Fizemos então como as poucas pessoas que salpicavam o jardim do bairro dos Jerónimos (Viram? Mais uma vez, para não repetir “Belém”). Fomos bebê-las para um pagode chinês, e foi um pagode. À nossa chegada, uma francesa com bom ar fugiu assustada, levando consigo os cinco filhos. É incrível o poder de uma garrafa dentro de um saco de papel.
O sol agora começava a aquecer, ainda que sopre sempre no bairro do palácio uma suave brisa do rio que lhe corre aos pés. Credo, pareço a Florbela Espanca, caraças.
Do pagode chinês, ficámos a ver os quatro casais que namoravam em cima de toalhas estendidas na relva, as sete pessoas de ar absorto que engoliam hamburgers do McDonald’s e a francesa que afinal não era parva nenhuma e namorava com um tipo com um terço da idade dela. Vai correr tudo bem.
Quiosque em Benfica
Quisemos acabar num bairro onde, de facto, morassem lisboetas. E fomos até um quiosque em Benfica, num lugar que já foi um parque de estacionamento debaixo de um viaduto da Segunda Circular, mas que agora é um sítio bastante agradável. Sentados nuns bancos pós-modernos de betão brutalista, ficámos a observar o público. Interessante demografia: jovens de ar desportivo, despreocupado e até vagamente alegre, misturavam-se com velhos a cair da tripeça. As pessoas de meia idade, em Benfica, ou estão a trabalhar ou parecem todas jovens de ar desportivo, despreocupado e até vagamente alegre, ou velhos a cair da tripeça. Bebemos mais umas quantas cervejas.

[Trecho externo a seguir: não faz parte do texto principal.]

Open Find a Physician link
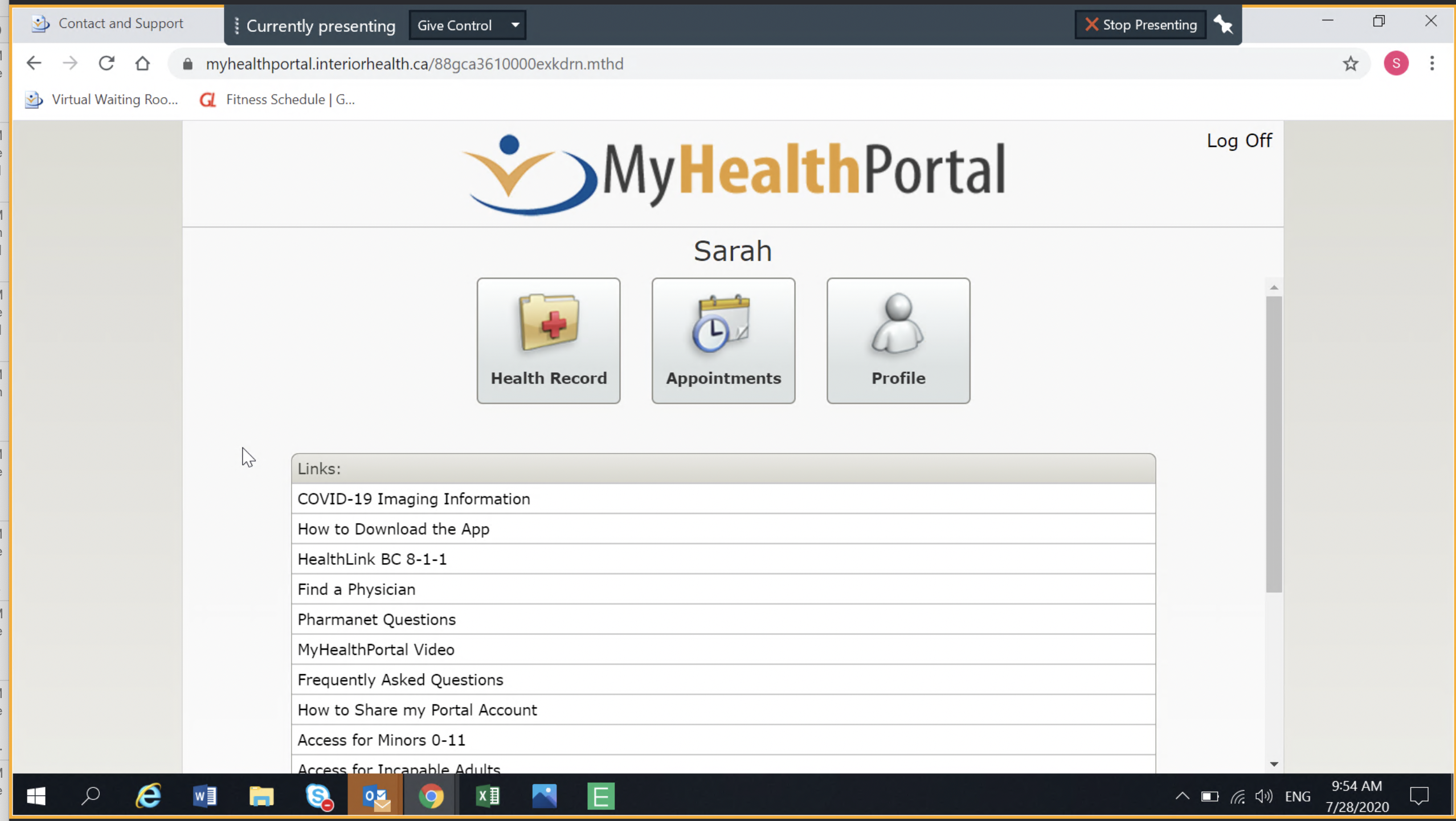The height and width of the screenshot is (821, 1456). tap(356, 589)
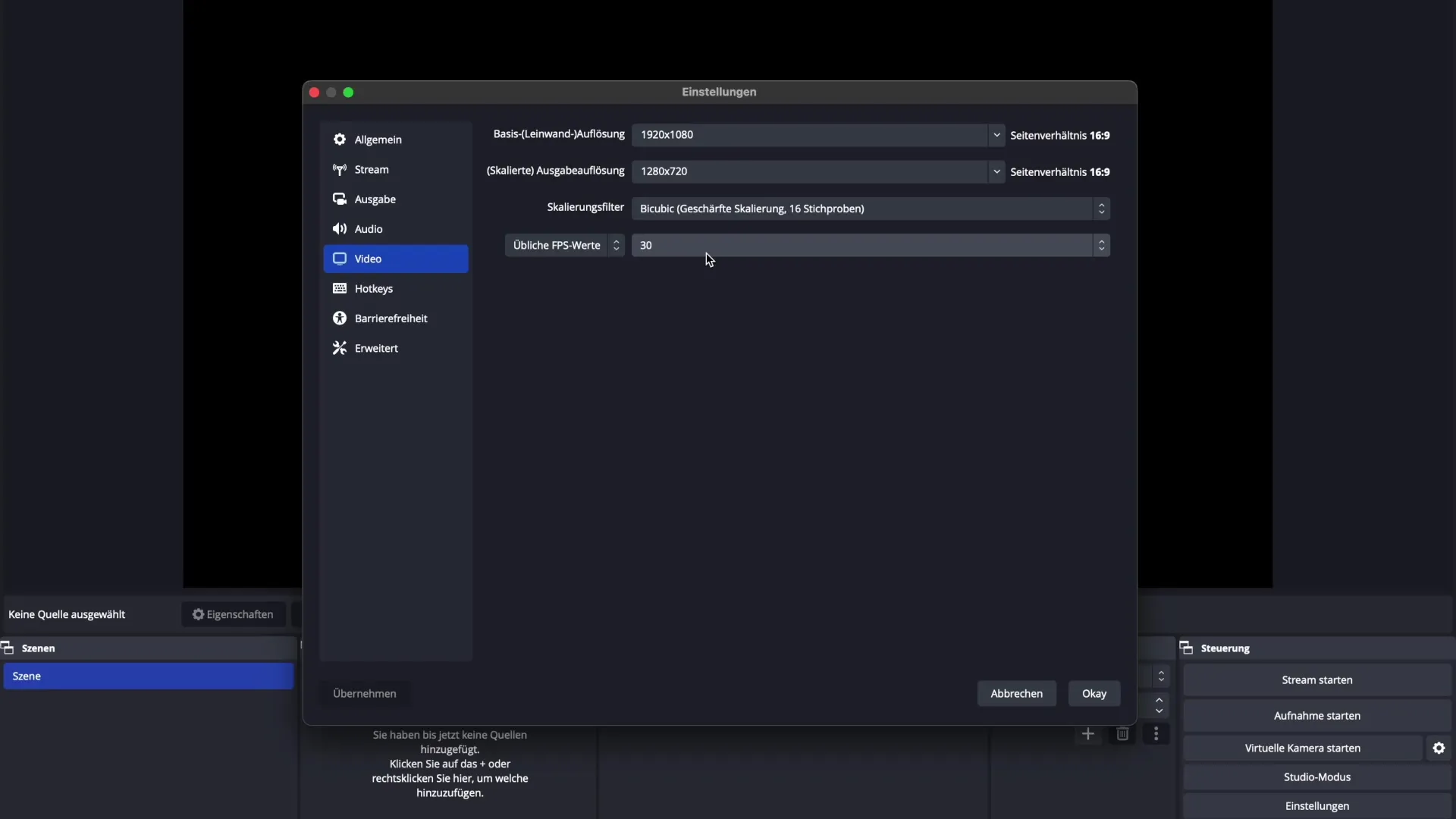
Task: Open the Übliche FPS-Werte type selector
Action: (x=564, y=245)
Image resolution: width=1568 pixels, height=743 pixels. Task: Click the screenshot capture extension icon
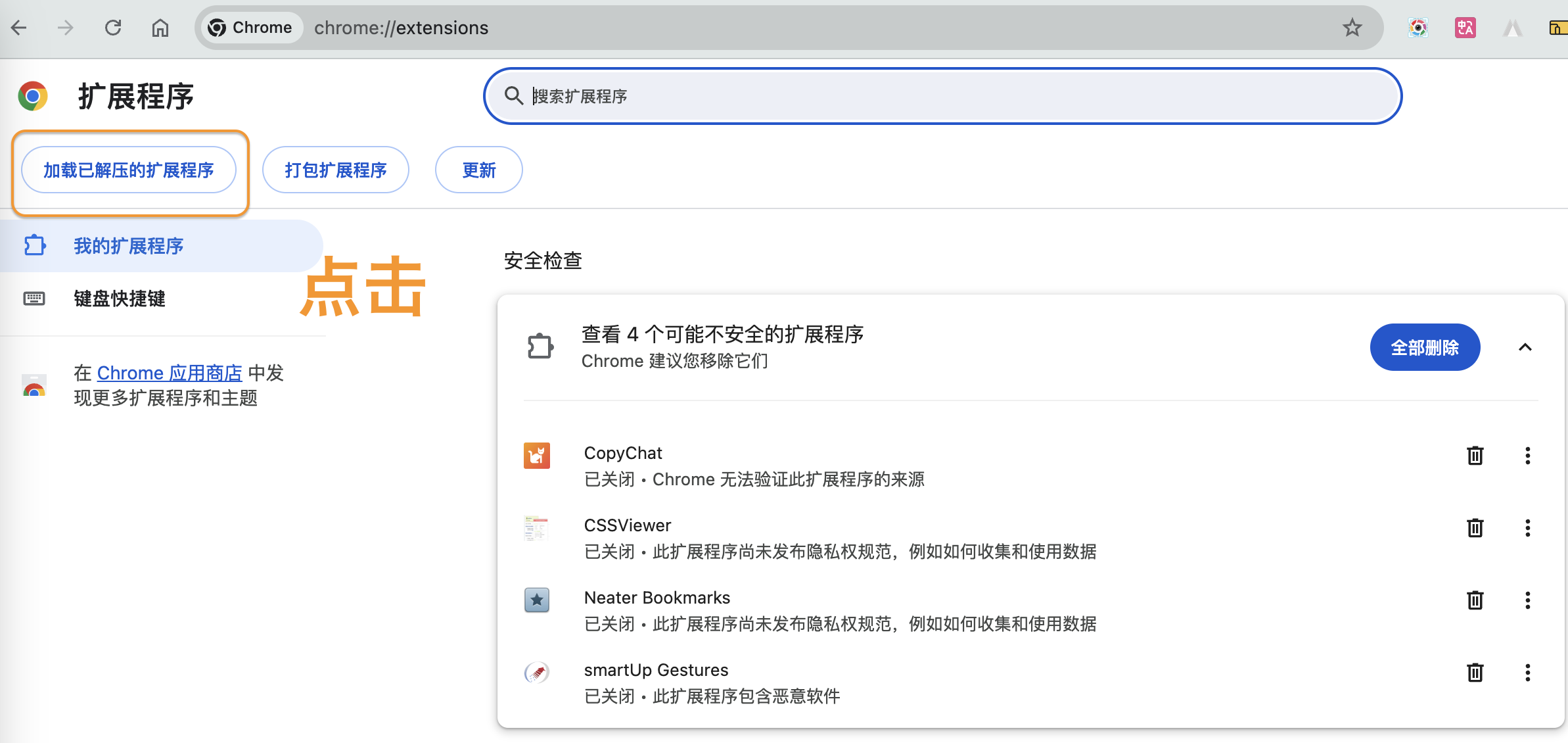pos(1418,27)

E refletimos na dureza deste confinamento. Nos dramas verdadeiros da GP, aqueles mesmo a sério. E nos pequenos dramas de quem tem sorte de poder ter pequenos dramas. O tédio dos dias todos iguais, a falta dos amigos, dos beijinhos dos avós, e porcarias assim. Rimos um bocado. Chorámos um pouco. Imaginámos o que será voltar à multidão de um concerto de Verão. Estávamos precisamente a contar histórias do Boom quando chegaram os polícias. Foram simpáticos, dentro das circunstâncias. É que, sem nos darmos conta, tínhamos deixado para trás a esplanada, tínhamos entrado no carro e, pelos vistos, é gravíssimo entrar numa via rápida em contramão.
Trocámos um aceno rápido enquanto o Filipe entrava para o banco de trás do carro da polícia e eu assegurava mais uma vez aos agentes que não o conhecia de lado nenhum.

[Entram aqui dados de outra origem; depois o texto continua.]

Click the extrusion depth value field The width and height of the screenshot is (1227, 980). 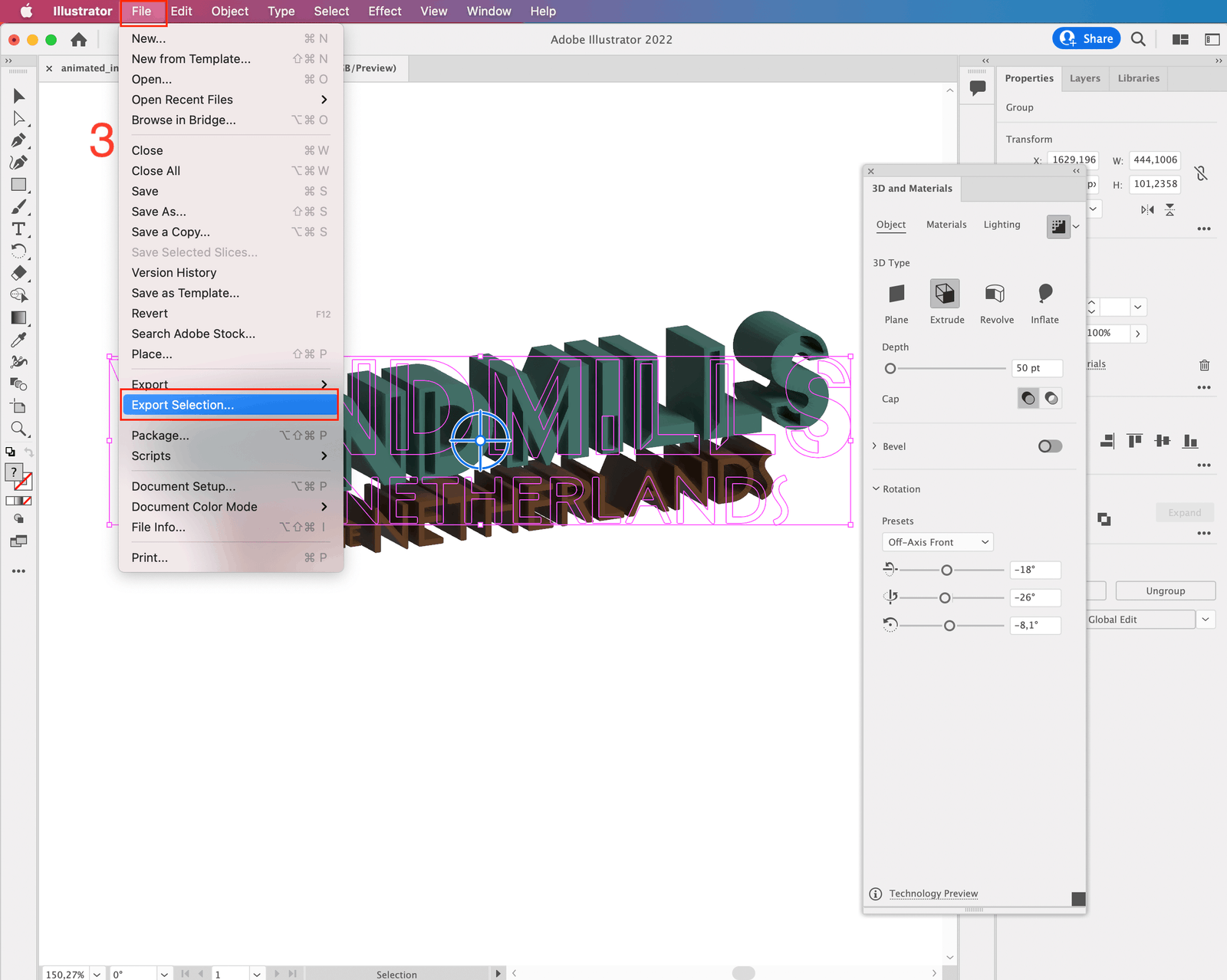tap(1037, 368)
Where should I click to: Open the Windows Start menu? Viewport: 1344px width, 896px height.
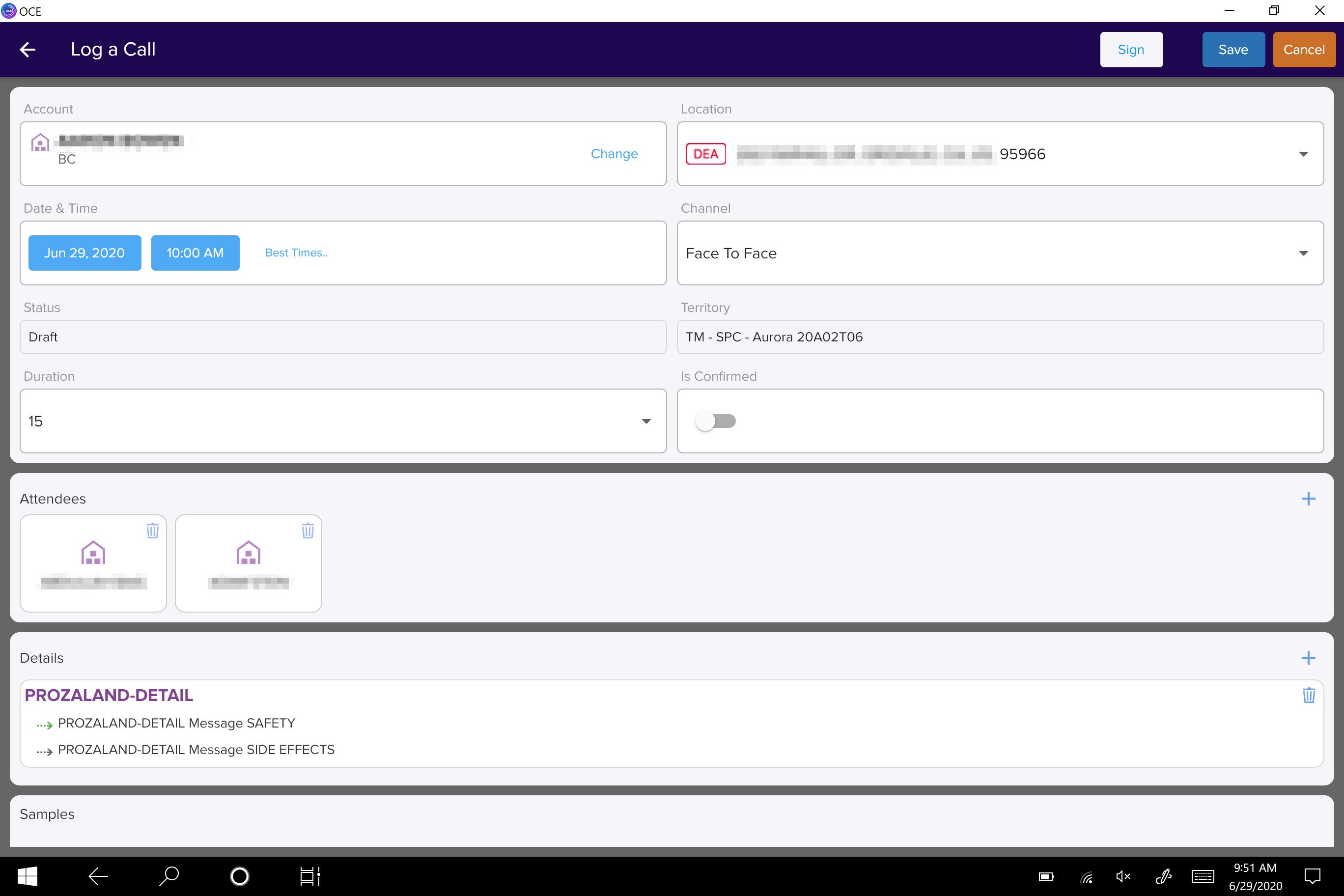point(27,876)
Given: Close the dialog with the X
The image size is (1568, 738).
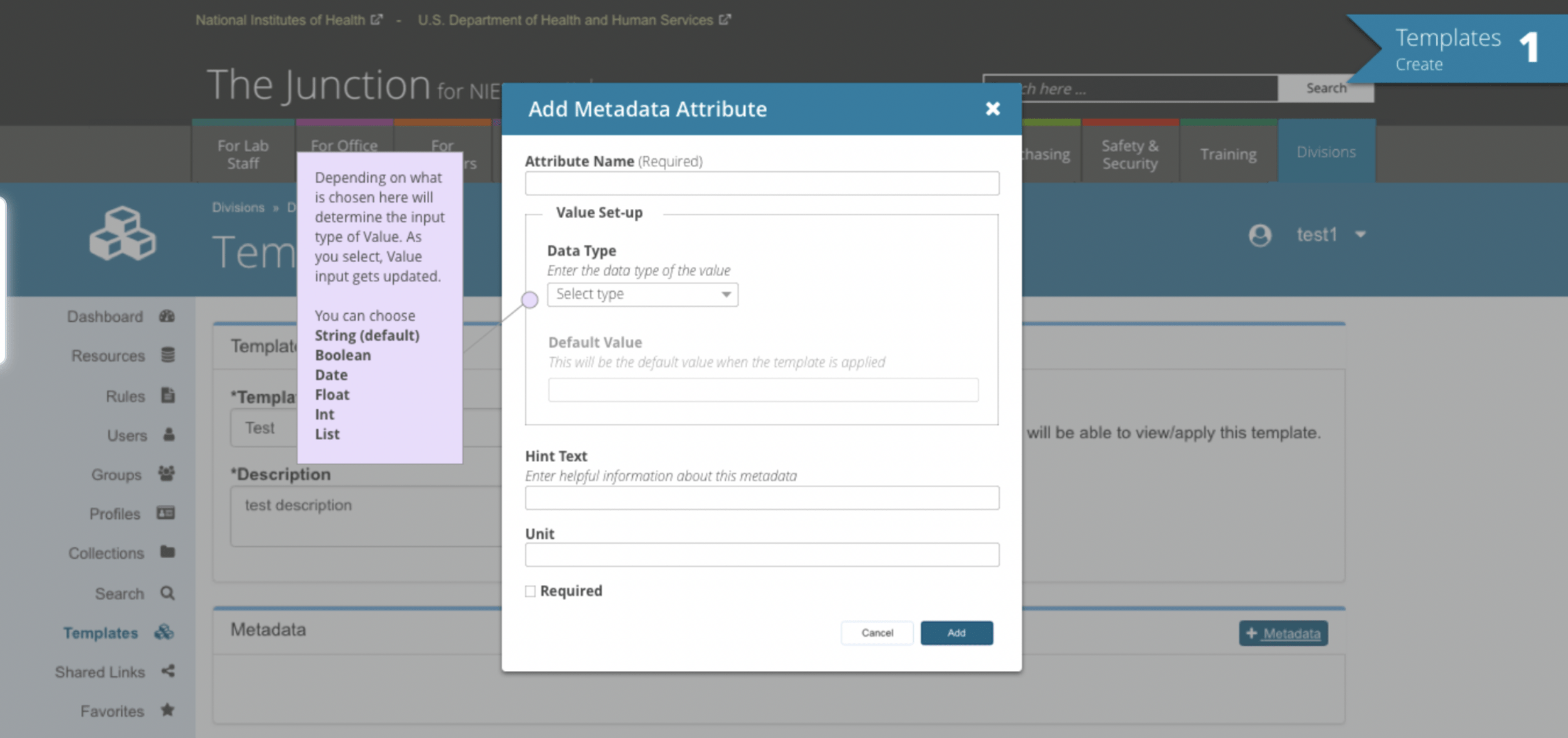Looking at the screenshot, I should 992,109.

Foi um dia bem passado. Ao fim de um ano, não pode ser senão emocionante voltar a ver Lisboa um bocadinho mais Lisboa. Com um bocadinho mais de vida. Com os lisboetas um bocadinho mais na rua. Ainda não foi hoje que encheram aos magotes as esplanadas da cidade. Esperemos que por cautela. Era bonito e sensato. Mas, provavelmente porque é que segunda-feira, há os empregos e assim, e os aspiradores inteligentes não se pagam sozinhos. Seja como for, ainda não será amanhã que acordarão com cinco marinheiros ao lado na cama, nem no meio de uma poça do seu próprio vómito. Mas, quando a GP passar de vez, poderemos todos fazer uma festa nem bonita nem sensata, como todos temos saudades. Como era dantes. Como em Paris em 1944. Numa cidade, num mundo, enfim libertado. Vai ficar tudo bem.
Ah, e o Filipe não bebe e guia bastante bem.